I primi problemi che si trova ad affrontare sono prendere il mercato alla CDC facendo cambiare idea alle majors, quasi impossibile, e trovare voci. Per quest’ultimo, Giannuzzi ricorre alle voci di teatro ancora poco conosciute imponendo come principi fondamentali l’adesione perfetta fra voce e volte e l’alternanza dei doppiatori nel doppiare un attore.
Tra le due società nasce una concorrenza reale anche perché fondamentalmente gli ambiti in cui operano sono complementari. Le case di produzione, che tengono ad un eventuale positivo sodalizio tra il doppiato e il doppiatore, si servono della CDC, che non fa nulla per diversificare, mimetizzare e rinnovare le sue splendide voci dalla cui costante presenza trae la sua forza di mercato; quelle che non hanno, invece, una simile esigenza o addirittura temono la loro identificabilità si servono della ODI che, al contrario, cerca la non riconoscibilità delle sue.
Il 29 luglio del 1949, il nuovo governo italiano vara la legge n.448, detta “piccola”, che introduce la “tassa sul doppiaggio” sui film stranieri, allo scopo di creare un fondo per il finanziamento di quelli italiani e in seguito la grande legge o legge Andreotti che rilancia il cinema italiano.
Al contrario di quello che si può pensare la ODI e la CDC non risentono delle nuove norme, perché se scende di poco il numero di pellicole straniere da doppiare, salgono quelle italiane, anch’esse da doppiare.
Nel 1952 è doppiato Quo Vadis? E per la prima volta si chiamano attori di due organizzazioni differenti: la ODI e la ARS, che si è appena formata con la scissione della CDC.

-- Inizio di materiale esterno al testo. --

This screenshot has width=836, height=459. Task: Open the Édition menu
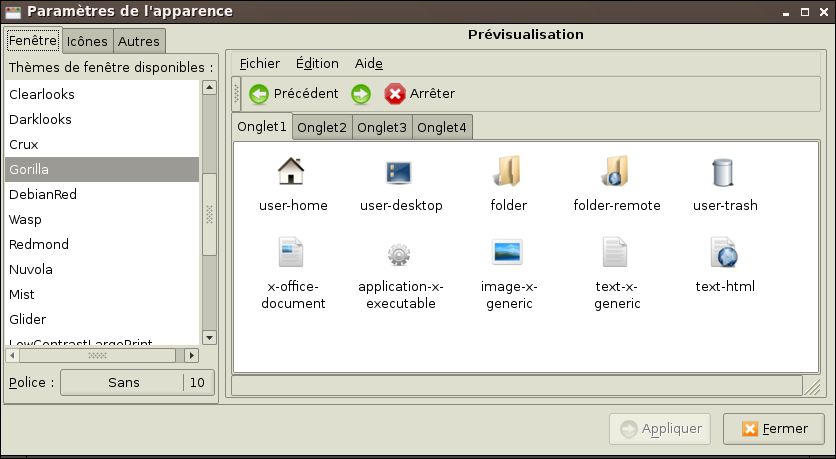pyautogui.click(x=317, y=63)
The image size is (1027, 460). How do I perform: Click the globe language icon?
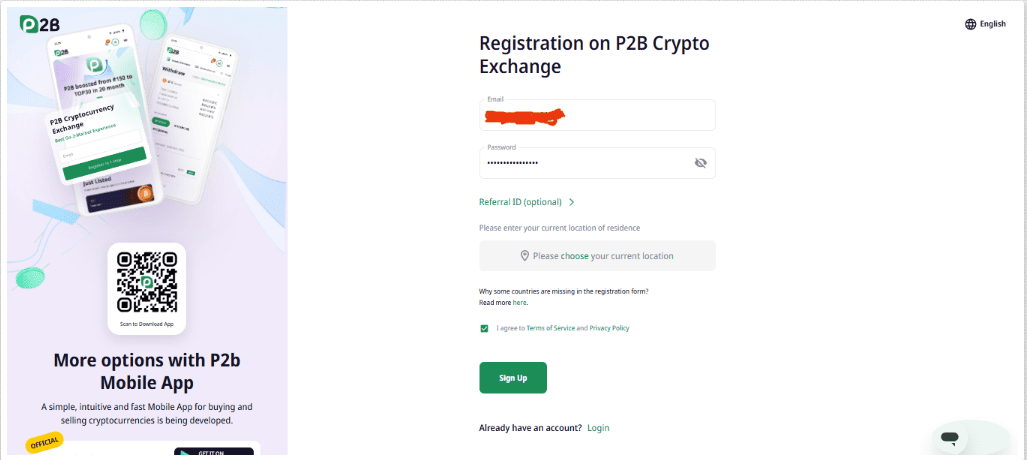click(970, 24)
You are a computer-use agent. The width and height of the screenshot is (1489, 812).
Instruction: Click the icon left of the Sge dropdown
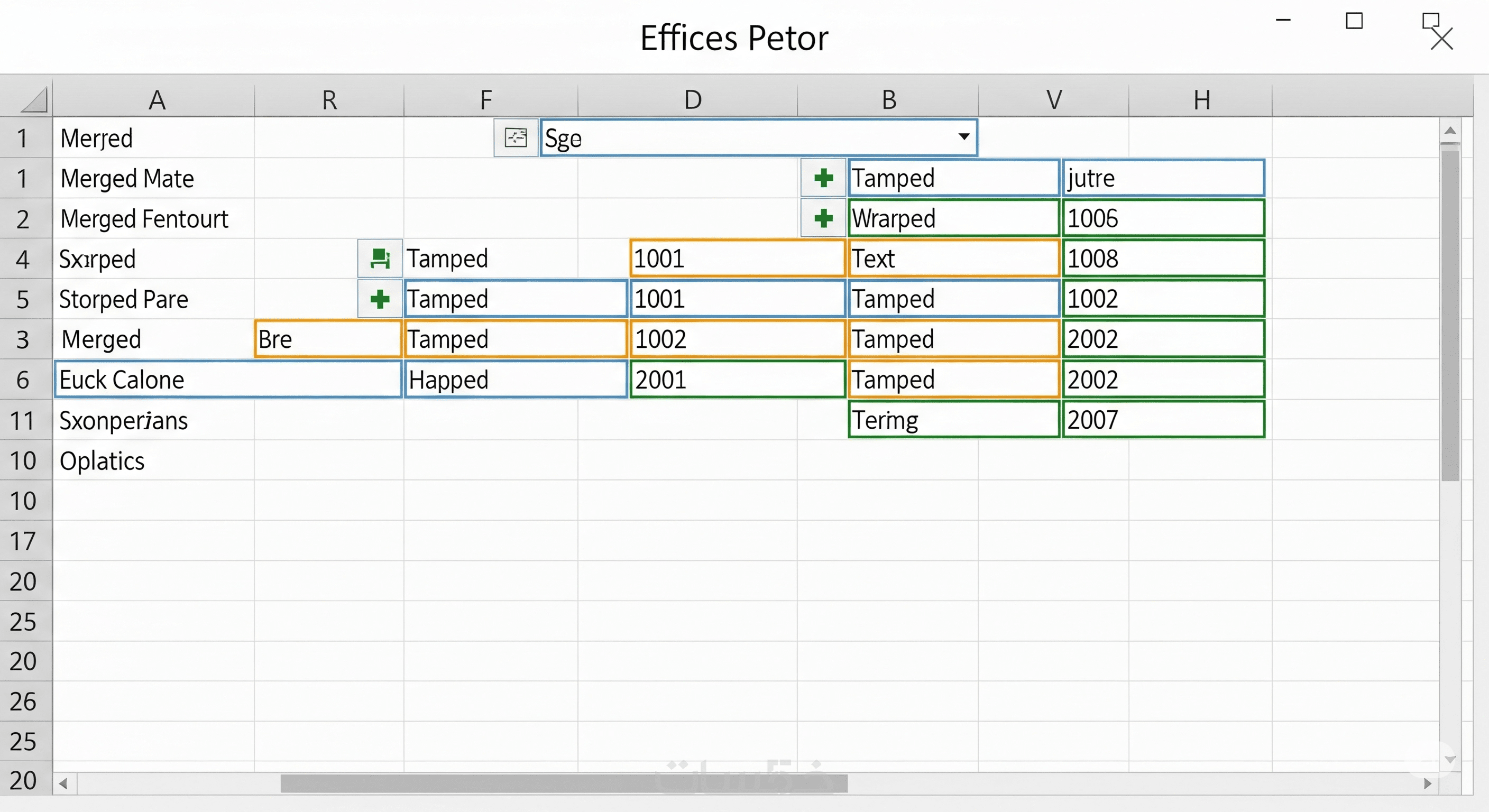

La scissione avviene a causa del malumore che creano le regole interne imposte da Augusto Incrocci, non facili da accettare: nell’articolo 2 si stabilisce che si è ammessi nella cooperativa, dopo il parere favorevole del Consiglio di amministrazione e il pagamento della quota sociale di lire 250; nel terzo riferendosi all’articolo 9 dello Statuo, si ricorda che nessuno può prestare la propria opera in altre organizzazioni di doppiaggio se non espressamente autorizzato dai vertici del Consiglio e si conclude con la pesante minaccia di espulsione, il pagamento di una penalità e la ghettizzazione da parte degli altri doppiatori; nell’articolo 6 precisano alcune questioni di notevole rilevanza tra cui i minimi di paga che sono 4 (minimo A, 100 lire a turno; minimo B, 700 lire; minimo C, 500 lire, minimo D, 350 lire) e conseguentemente la creazione di categorie che distinguano i valori dei doppiatori; nel settimo articolo si definisce che la ricompensa per i film italiani sia il doppio; nel nono articolo si inserisce i direttori di doppiaggio nella categoria A e gli assistenti nella C; nell’undicesimo si indica come fondamentale la rotazione dei doppiatori.
Francesco Rosi (Regista)
Non me ne frega un cazzo se i miei film vanno alla Columbia University o in qualche cineclub, io voglio che siano doppiati e visti nei cinema normali.